On Saturday, August 24th, 2013, the 50th anniversary of Martin Luther King’s famously inspirational I Have A Dream Speech was celebrated. A few weeks ago, I did an article all about words and all about using them wisely and this man’s great speech is one example of that. The civil right leader, Reverend Martin Luther King Jr., used his words and powerful voice to inspire a nation and rally up people all over the world from many different backgrounds to rise up against injustice that they are facing or witnessing. Using his powerful words, he told us about his dream for our world. He painted a beautiful picture of our world united as one and without hostility and useless fighting. He inspired us to see past our differences and get along. And after his speech his dream quickly became the dreams of many people, regardless of their color.

So, today I wanted to do my own tribute to his speech and point out how far we’ve come.
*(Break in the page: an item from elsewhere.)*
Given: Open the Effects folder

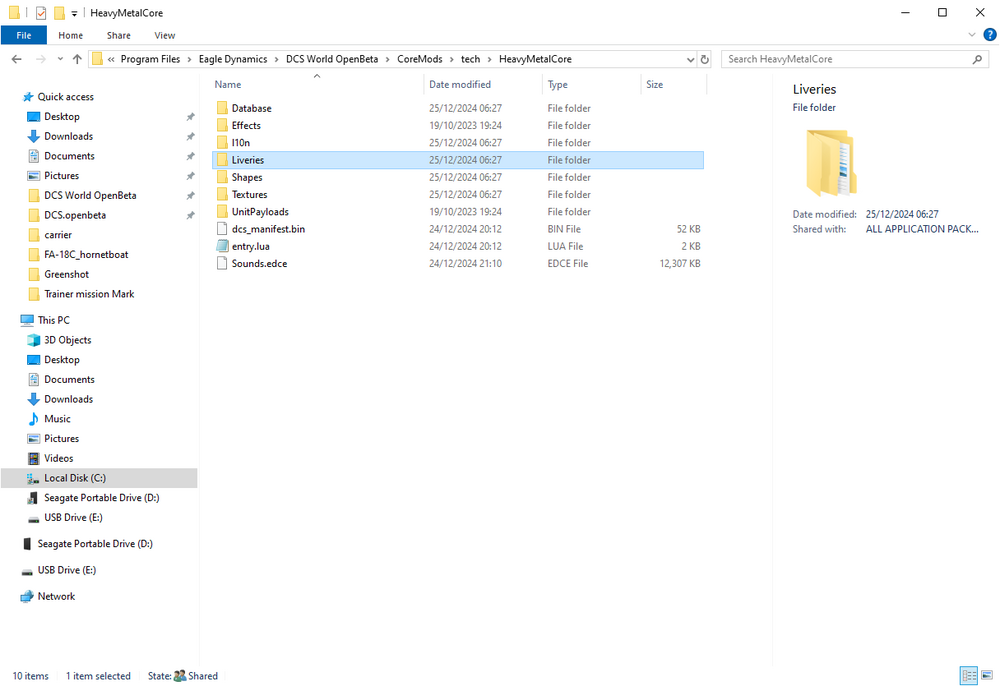Looking at the screenshot, I should [x=245, y=125].
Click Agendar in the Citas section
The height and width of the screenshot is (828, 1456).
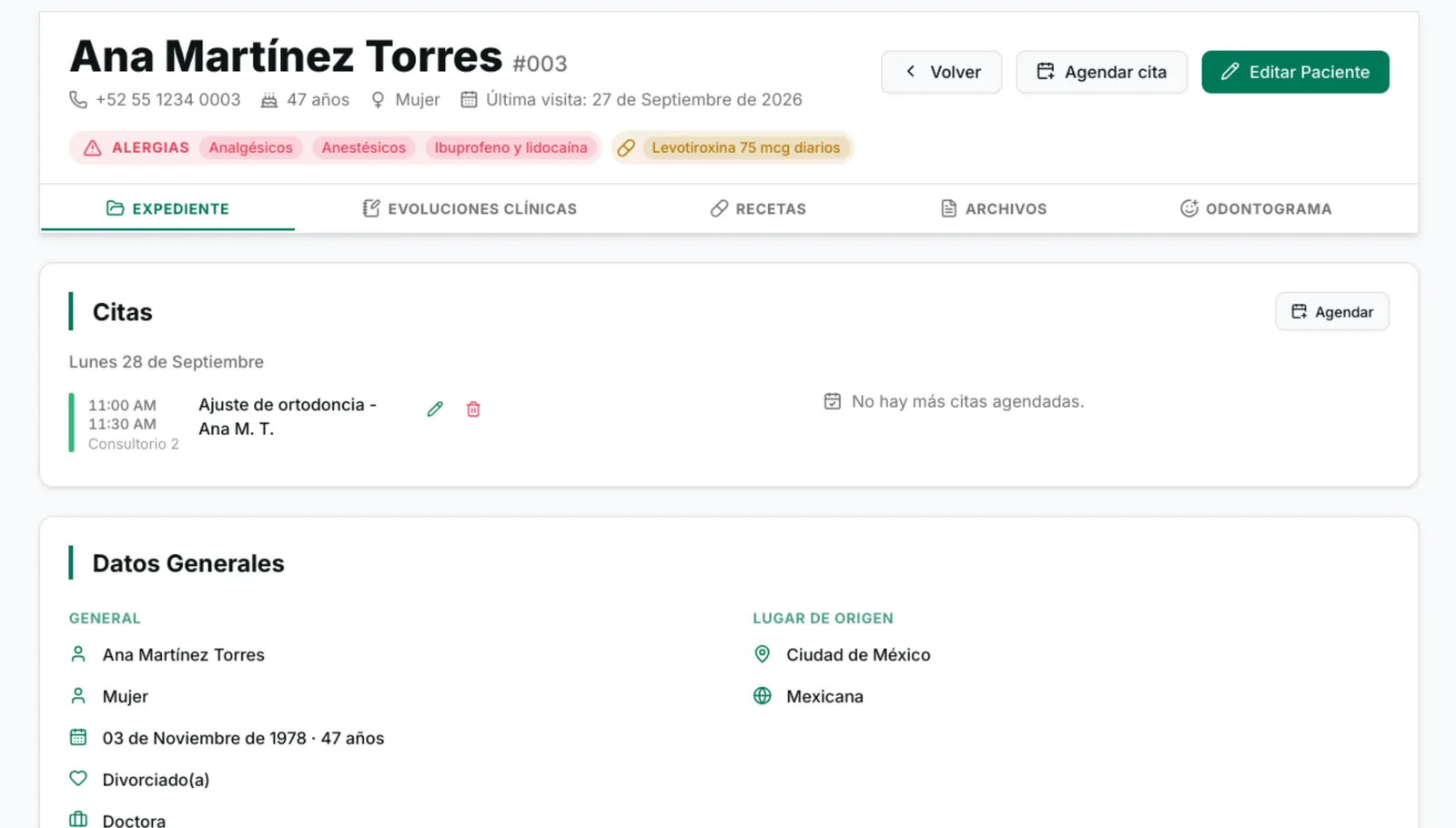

I can’t tell you how much as a young African-Canadian woman, how important this speech is to me and many of those around me. This is the speech that broke down barriers and that built up communities and bolstered people’s spirit. A speech that motivated change and taught all of us how to stand up for one another and think of each other as brothers and sisters.

I want to congratulate, the reverend for all he has done with just a few words and 16 minutes of undivided attention. (Actually, I’m impressed that anyone can talk for so long and keep his or her audience engaged!) I would also like to thank him for creating change, for being a Mockingjay and like Katniss Everdeen was in the Hunger Games, being a huge part of a revolution. So, that now 50 years later, I can go to a good school and not have to worry about any hostility from peers or elders. Now half a century later, I wish that he could see how his home, the United States of America currently has an African-American president. I wish that he could have seen how last Saturday, people from all walks of life were able to get together to remember his deeds and how even citizens as young as four had something to contribute and say about his dream. And though I do believe that our society still has a long way to go, I know that  it’s nothing compared to how far we’ve come.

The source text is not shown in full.